A Conversation With Darius Arya—Classical Archeologist and Filmmaker
June 2019 Issue
by Donne Paine
“There is nothing newer than looking at the past,” said Darius Arya, Rome based archeologist and filmmaker. For Darius, Rome is more than ancient history, it is living history and an ongoing story that Darius takes to lecture halls, the field and the big screens.
“Everyone dreamed of being Indiana Jones,” Darius said. “I figured I’d just do it. I wanted to be knee-deep in ancient inscriptions and underground sites, so I started with Latin.” While studying Classical Studies at University of Pennsylvania, Darius was accepted to participate in a semester in Rome at the Center for Classical Studies. While his focus was Greek and Latin, Darius was captivated by the active history all around him, which inspired him to continue his education with a Masters and PhD in Classical Archaeology at the University of Texas at Austin. He was awarded a Fullbright Scholarship at American Academy in Rome.
What anchored and still anchors him to the Eternal City is the unique comparison of past and present in its art, architecture and culture. “I tend to look at Rome from the past, like 2,500 years ago, and I constantly see those threads in contemporary life both here, as well as around the world,” said Darius.
His passion for classical studies and architecture is unstoppable, and over the past two decades, he’s done everything to share it. As Director of American Institute for Roman Culture, a non-profit that fosters conversation on Rome’s extraordinary cultural legacy through education, outreach and multi-platform storytelling, Darius created several education and new media initiatives.

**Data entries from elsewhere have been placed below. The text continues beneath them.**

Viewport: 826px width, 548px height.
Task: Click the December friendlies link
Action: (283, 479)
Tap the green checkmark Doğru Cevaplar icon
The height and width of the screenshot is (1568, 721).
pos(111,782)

As a documentary filmmaker, he hosted the 2018 show “Ancient Invisible Cities” featured on PBS, and currently hosts the ongoing Italian television series “Under Italy.” (RA15)
I asked Darius a few questions
about his fascinating work:
What has been your biggest archaeological surprise?
A personal favorite and most fulfilling find came from a dig at the Park of the Aqueducts, a public park less than eight miles from the center of Rome. The park itself is amazing with its mile-long arcade of ancient aqueduct Claudio. We were in our third summer at excavations, already having uncovered a 50,000 square-foot, lavish bath complex with multiple stories and chambers and lots of in situ marble paneling. We were halfway through the day unearthing beautiful statue fragments when we uncovered a colored marble head. As we progressed, we realized we had an entire intact statue of the highest quality—a second century AD, red marble statue depicting Marsyas tied to a tree with beautiful, detailed musculature and one remaining bronze inlaid eye. I was so concerned about its safety, I decided to sleep in the trenches that night for fear of looters. We extracted the statue the next day with a small crane and transported it to a warehouse for safekeeping. After a thorough restoration and cleaning, the Marsyas is now on permanent public display at Capitoline Museum Centrale Montemartini.
What is the biggest challenge?
Archeology is slow work—lots of study, research and documentation.
What is next on your list of accomplishments? Keeping the next generations interested in classical studies! Visual storytelling is an essential component to social media and is integral to archaeologists and historians. It brings the audience directly to the material culture based in Rome, which is hands-down the most photogenic city in the world. It is easy to share images and live stream from the ancient world using social media. It’s an opportunity to expand and share knowledge and insights and interact directly with a global audience who has questions and wants to learn. History, art, architecture and the people of the past who created it all are coming alive to the next generations.